Your instructions:
The expected response is a copy of every line in the entries below that includes the word "Image".

Record excerpts:
··········
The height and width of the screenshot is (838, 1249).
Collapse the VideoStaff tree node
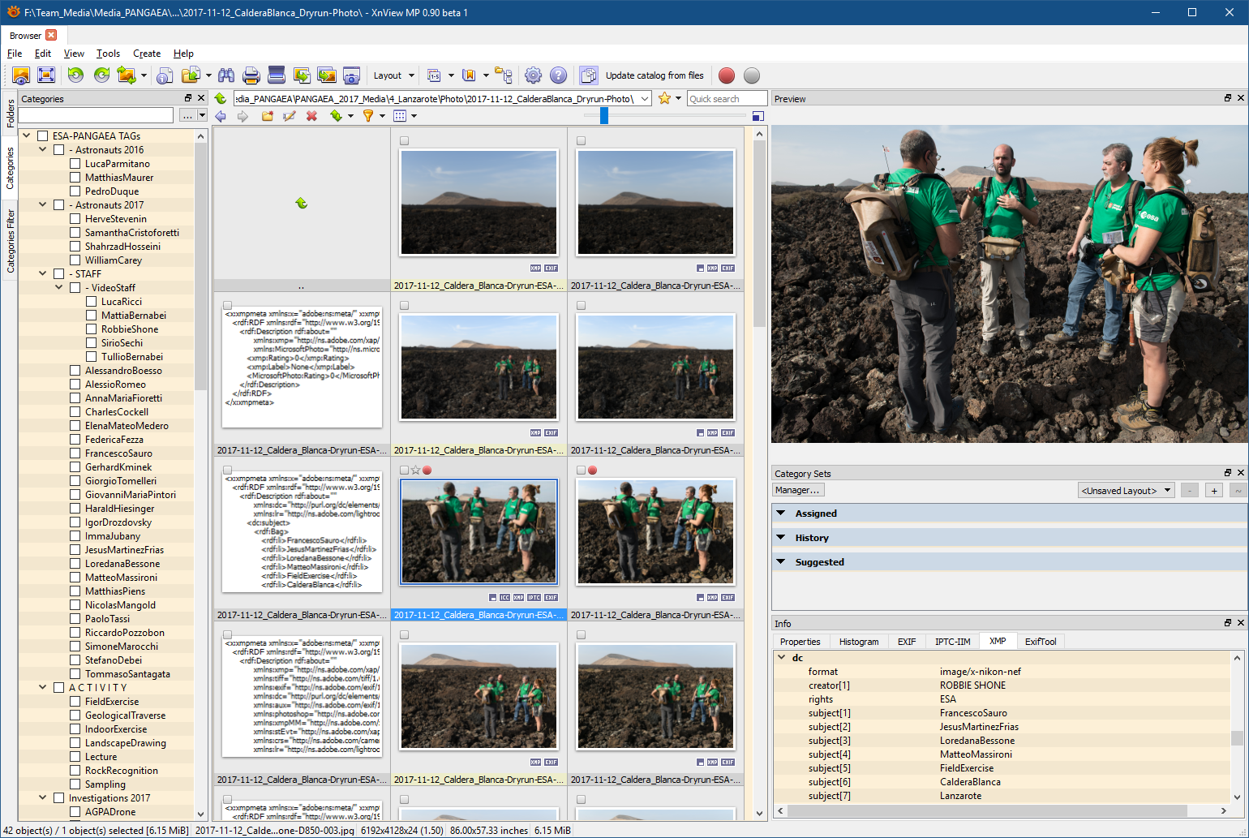click(x=59, y=287)
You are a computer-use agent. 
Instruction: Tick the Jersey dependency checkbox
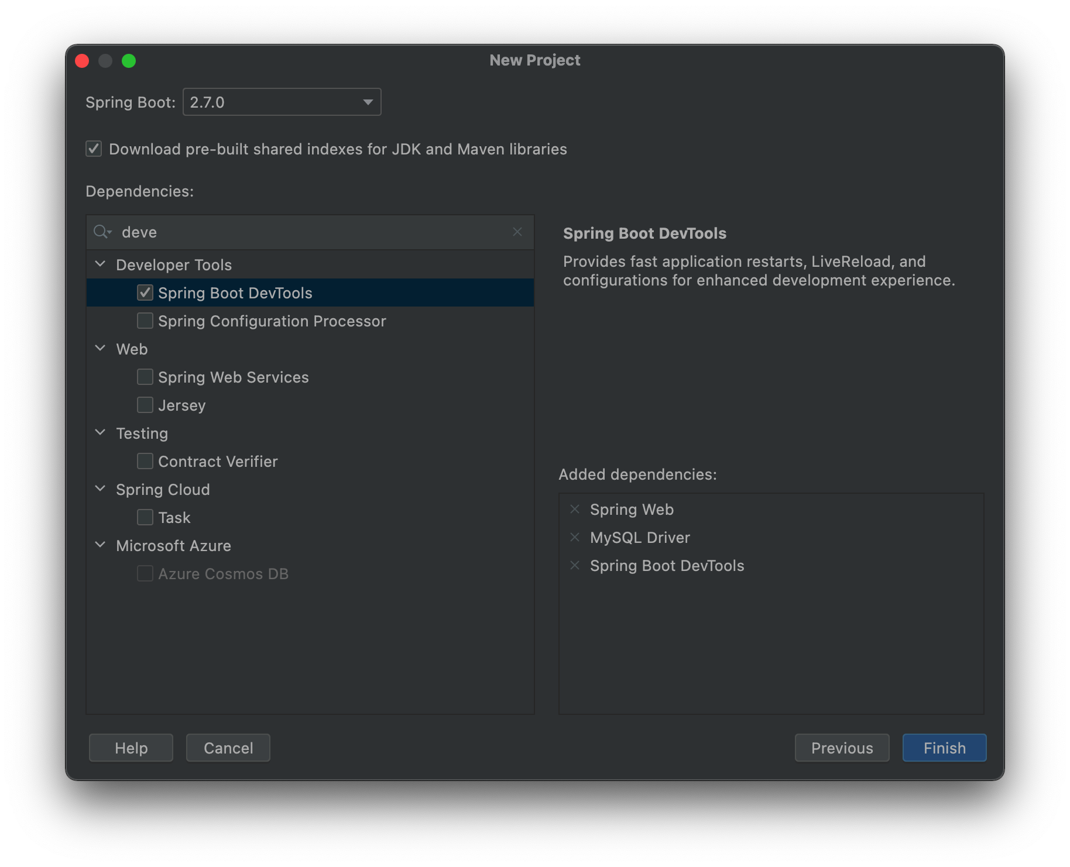145,405
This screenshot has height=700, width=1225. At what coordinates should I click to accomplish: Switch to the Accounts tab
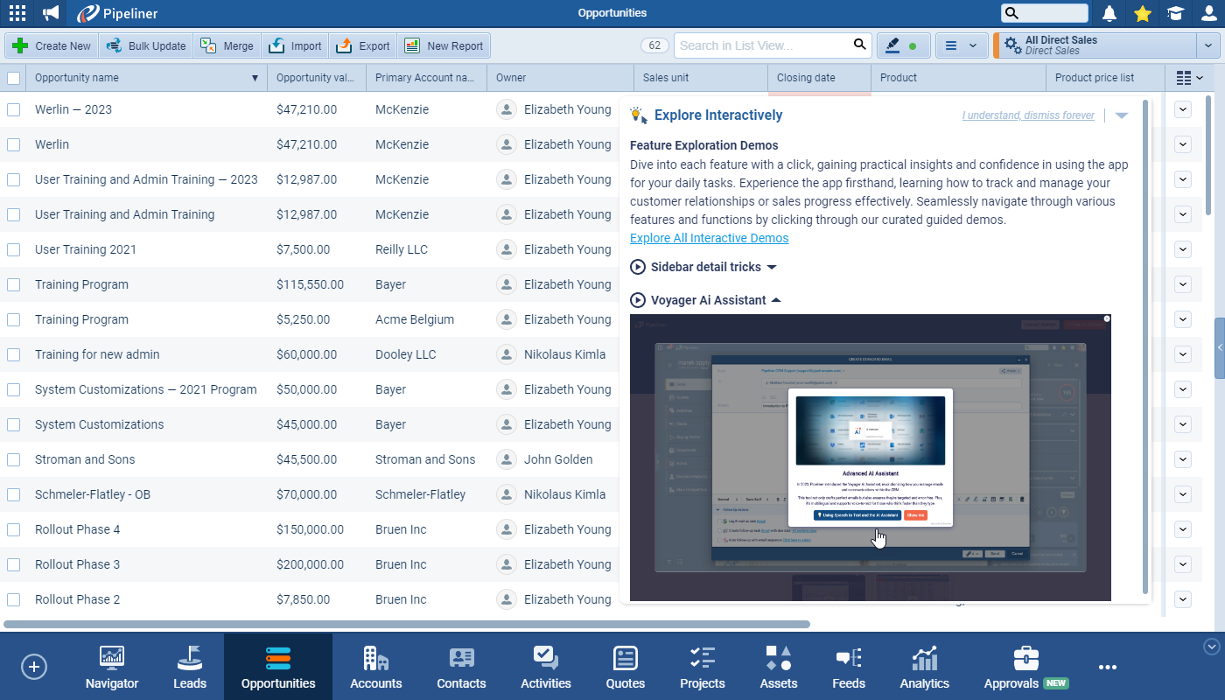(375, 667)
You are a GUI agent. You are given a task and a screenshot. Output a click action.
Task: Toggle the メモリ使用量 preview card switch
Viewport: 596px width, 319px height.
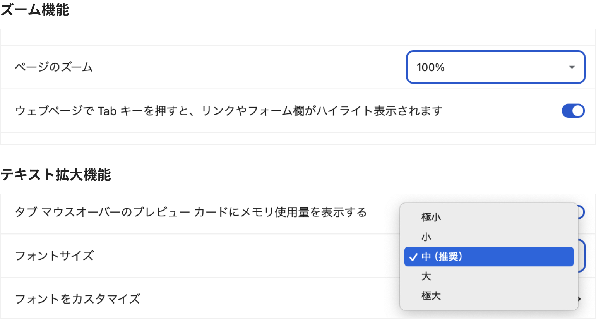581,212
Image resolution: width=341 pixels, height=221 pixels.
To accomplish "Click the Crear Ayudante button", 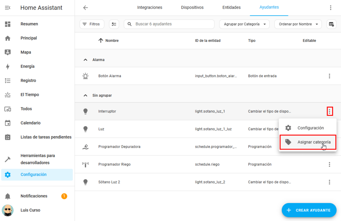I will pyautogui.click(x=309, y=210).
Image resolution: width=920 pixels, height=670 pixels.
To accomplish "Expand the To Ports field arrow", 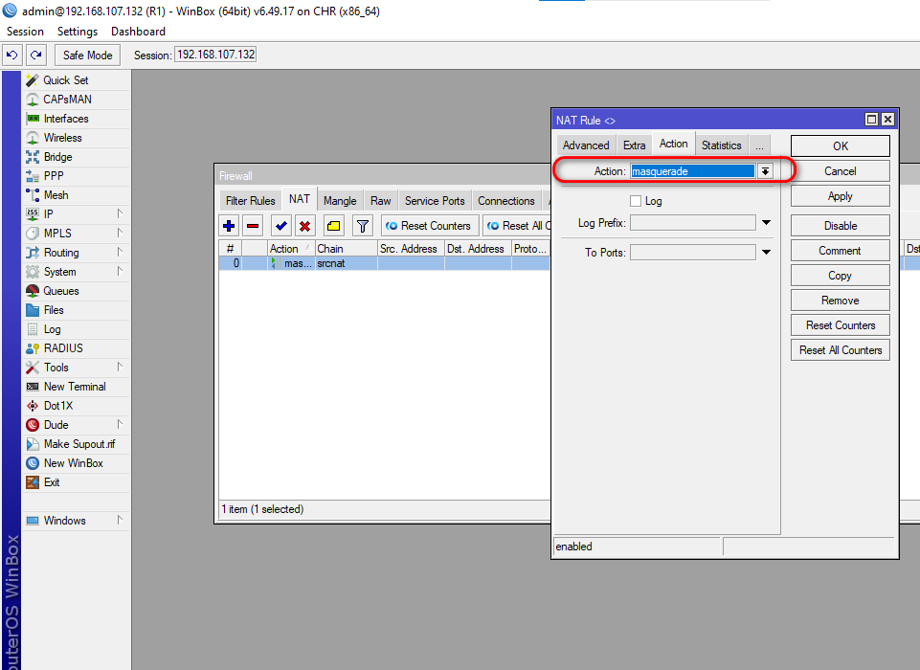I will [766, 253].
··········
Task result:
Image resolution: width=341 pixels, height=221 pixels.
Image resolution: width=920 pixels, height=670 pixels.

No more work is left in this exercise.